## Set task
Copy the lines below word for word, omitting the pictures from your answer.

Records of interface elements:

•••••

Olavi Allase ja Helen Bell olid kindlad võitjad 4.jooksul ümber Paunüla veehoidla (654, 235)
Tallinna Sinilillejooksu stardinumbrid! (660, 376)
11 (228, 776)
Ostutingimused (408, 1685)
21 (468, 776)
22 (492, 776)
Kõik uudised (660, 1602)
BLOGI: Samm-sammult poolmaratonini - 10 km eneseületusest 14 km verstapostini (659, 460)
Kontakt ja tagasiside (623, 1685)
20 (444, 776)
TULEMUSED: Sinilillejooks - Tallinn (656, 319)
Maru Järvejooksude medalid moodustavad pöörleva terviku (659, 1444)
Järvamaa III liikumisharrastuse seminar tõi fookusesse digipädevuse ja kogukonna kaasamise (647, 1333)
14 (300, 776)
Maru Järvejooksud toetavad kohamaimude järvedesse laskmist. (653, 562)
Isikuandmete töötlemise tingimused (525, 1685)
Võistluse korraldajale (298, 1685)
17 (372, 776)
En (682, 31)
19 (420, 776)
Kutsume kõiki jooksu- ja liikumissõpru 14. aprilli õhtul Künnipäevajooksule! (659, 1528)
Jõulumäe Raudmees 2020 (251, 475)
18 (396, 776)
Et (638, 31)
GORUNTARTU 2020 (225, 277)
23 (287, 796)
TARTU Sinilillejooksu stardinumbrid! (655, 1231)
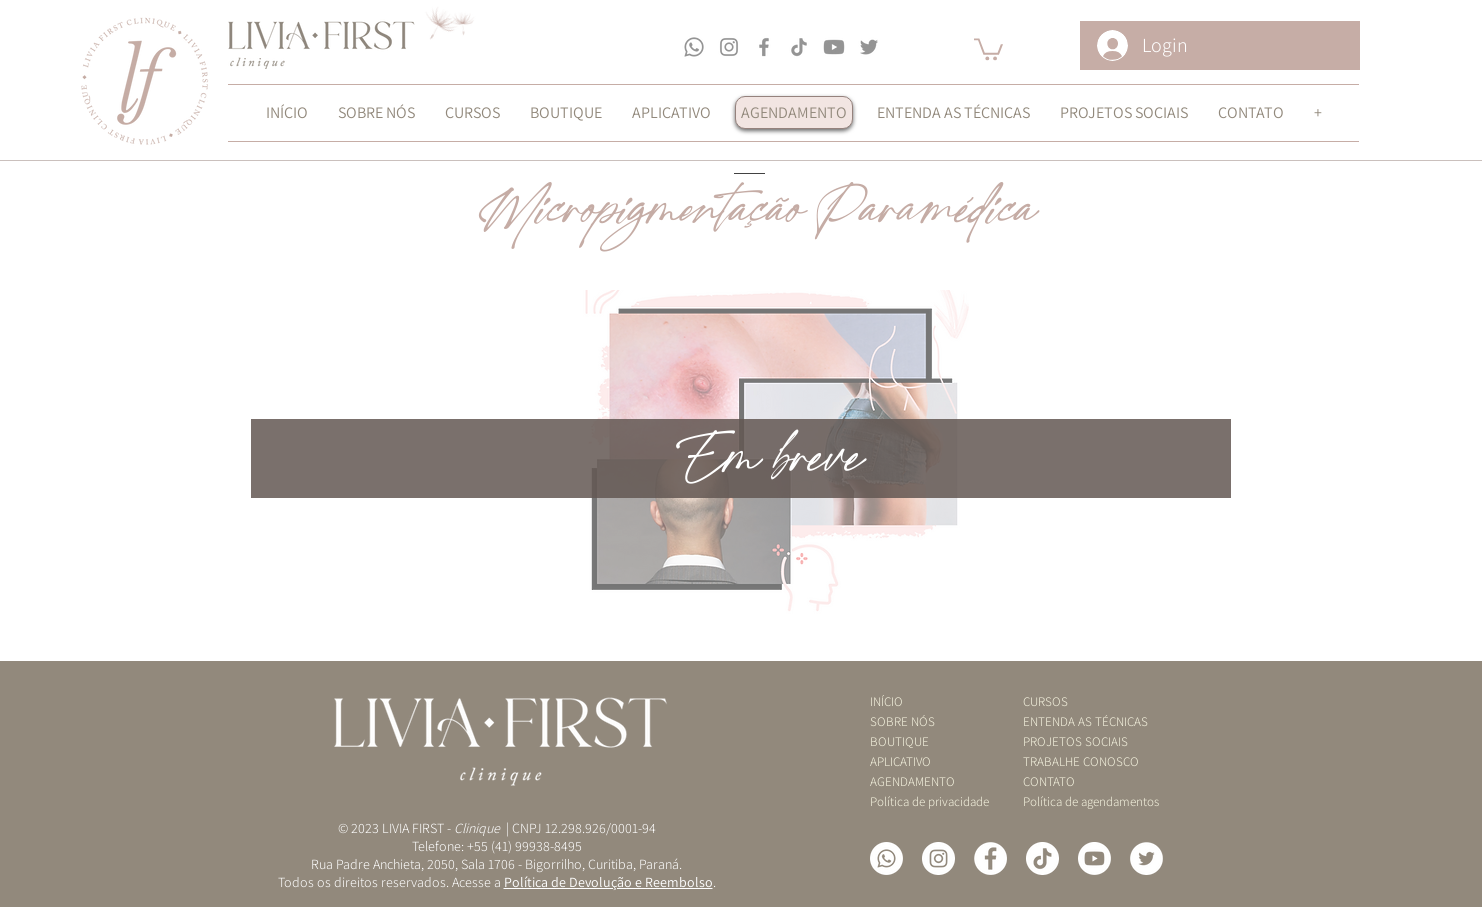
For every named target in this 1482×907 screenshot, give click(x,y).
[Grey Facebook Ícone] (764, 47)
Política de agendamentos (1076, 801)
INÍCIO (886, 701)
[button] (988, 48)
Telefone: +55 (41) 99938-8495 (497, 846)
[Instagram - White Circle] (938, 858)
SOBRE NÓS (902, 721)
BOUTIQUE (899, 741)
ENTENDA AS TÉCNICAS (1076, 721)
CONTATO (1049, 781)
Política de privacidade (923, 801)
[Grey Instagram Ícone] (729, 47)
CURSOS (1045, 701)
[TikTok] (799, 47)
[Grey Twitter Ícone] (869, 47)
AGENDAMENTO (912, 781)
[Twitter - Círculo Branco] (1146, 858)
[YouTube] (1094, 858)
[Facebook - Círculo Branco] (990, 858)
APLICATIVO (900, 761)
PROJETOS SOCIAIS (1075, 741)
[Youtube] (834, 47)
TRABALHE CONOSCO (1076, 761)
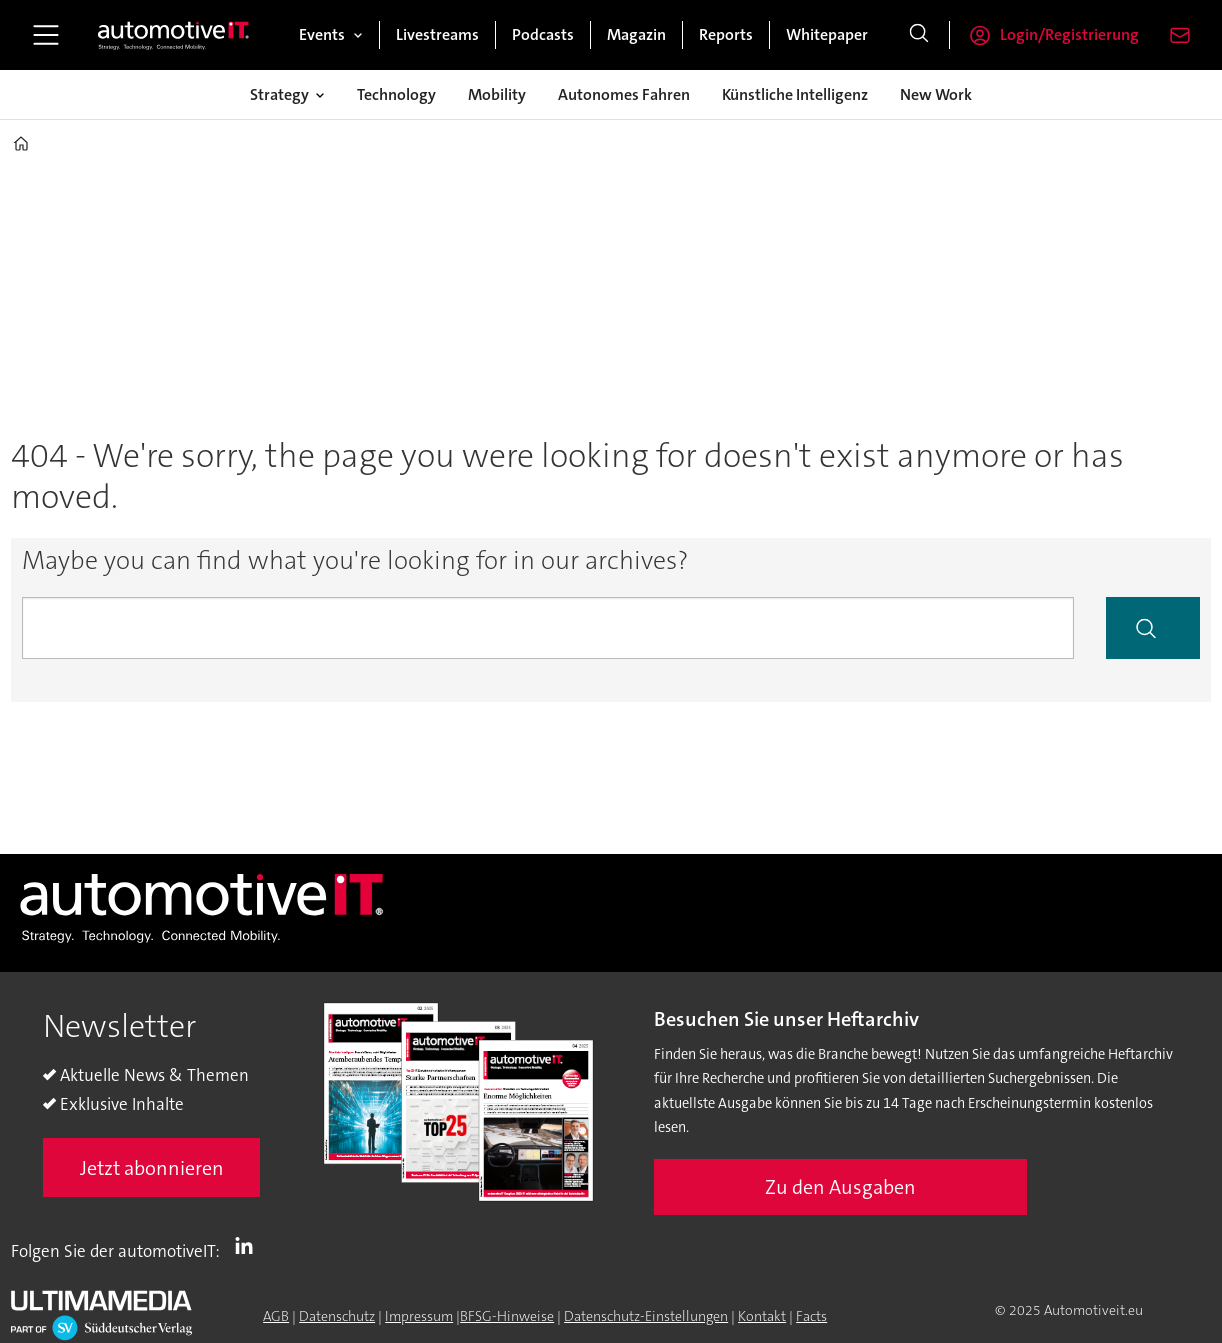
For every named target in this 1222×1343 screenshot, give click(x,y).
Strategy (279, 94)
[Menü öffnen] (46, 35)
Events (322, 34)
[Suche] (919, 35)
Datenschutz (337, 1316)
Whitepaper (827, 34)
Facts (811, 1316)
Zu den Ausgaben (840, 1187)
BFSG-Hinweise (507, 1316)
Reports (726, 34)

•••••

## Final result
Olavi Allase ja Helen Bell olid kindlad võitjad 4.jooksul ümber Paunüla veehoidla (654, 235)
Tallinna Sinilillejooksu stardinumbrid! (660, 376)
11 (228, 776)
Ostutingimused (408, 1685)
21 (468, 776)
22 (492, 776)
Kõik uudised (660, 1602)
BLOGI: Samm-sammult poolmaratonini - 10 km eneseületusest 14 km verstapostini (659, 460)
Kontakt ja tagasiside (623, 1685)
20 (444, 776)
TULEMUSED: Sinilillejooks - Tallinn (656, 319)
Maru Järvejooksude medalid moodustavad pöörleva terviku (659, 1444)
Järvamaa III liikumisharrastuse seminar tõi fookusesse digipädevuse ja kogukonna kaasamise (647, 1333)
14 (300, 776)
Maru Järvejooksud toetavad kohamaimude järvedesse laskmist. (653, 562)
Isikuandmete töötlemise tingimused (525, 1685)
Võistluse korraldajale (298, 1685)
17 (372, 776)
En (682, 31)
19 (420, 776)
Kutsume kõiki jooksu- ja liikumissõpru 14. aprilli õhtul Künnipäevajooksule! (659, 1528)
Jõulumäe Raudmees 2020 (251, 475)
18 (396, 776)
Et (638, 31)
GORUNTARTU 2020 (225, 277)
23 (287, 796)
TARTU Sinilillejooksu stardinumbrid! (655, 1231)
For every named target in this 1482×907 screenshot, give click(x,y).
[Grey Facebook Ícone] (764, 47)
Política de agendamentos (1076, 801)
INÍCIO (886, 701)
[button] (988, 48)
Telefone: +55 (41) 99938-8495 (497, 846)
[Instagram - White Circle] (938, 858)
SOBRE NÓS (902, 721)
BOUTIQUE (899, 741)
ENTENDA AS TÉCNICAS (1076, 721)
CONTATO (1049, 781)
Política de privacidade (923, 801)
[Grey Instagram Ícone] (729, 47)
CURSOS (1045, 701)
[TikTok] (799, 47)
[Grey Twitter Ícone] (869, 47)
AGENDAMENTO (912, 781)
[Twitter - Círculo Branco] (1146, 858)
[YouTube] (1094, 858)
[Facebook - Círculo Branco] (990, 858)
APLICATIVO (900, 761)
PROJETOS SOCIAIS (1075, 741)
[Youtube] (834, 47)
TRABALHE CONOSCO (1076, 761)
For every named target in this 1222×1343 screenshot, give click(x,y).
Strategy (279, 94)
[Menü öffnen] (46, 35)
Events (322, 34)
[Suche] (919, 35)
Datenschutz (337, 1316)
Whitepaper (827, 34)
Facts (811, 1316)
Zu den Ausgaben (840, 1187)
BFSG-Hinweise (507, 1316)
Reports (726, 34)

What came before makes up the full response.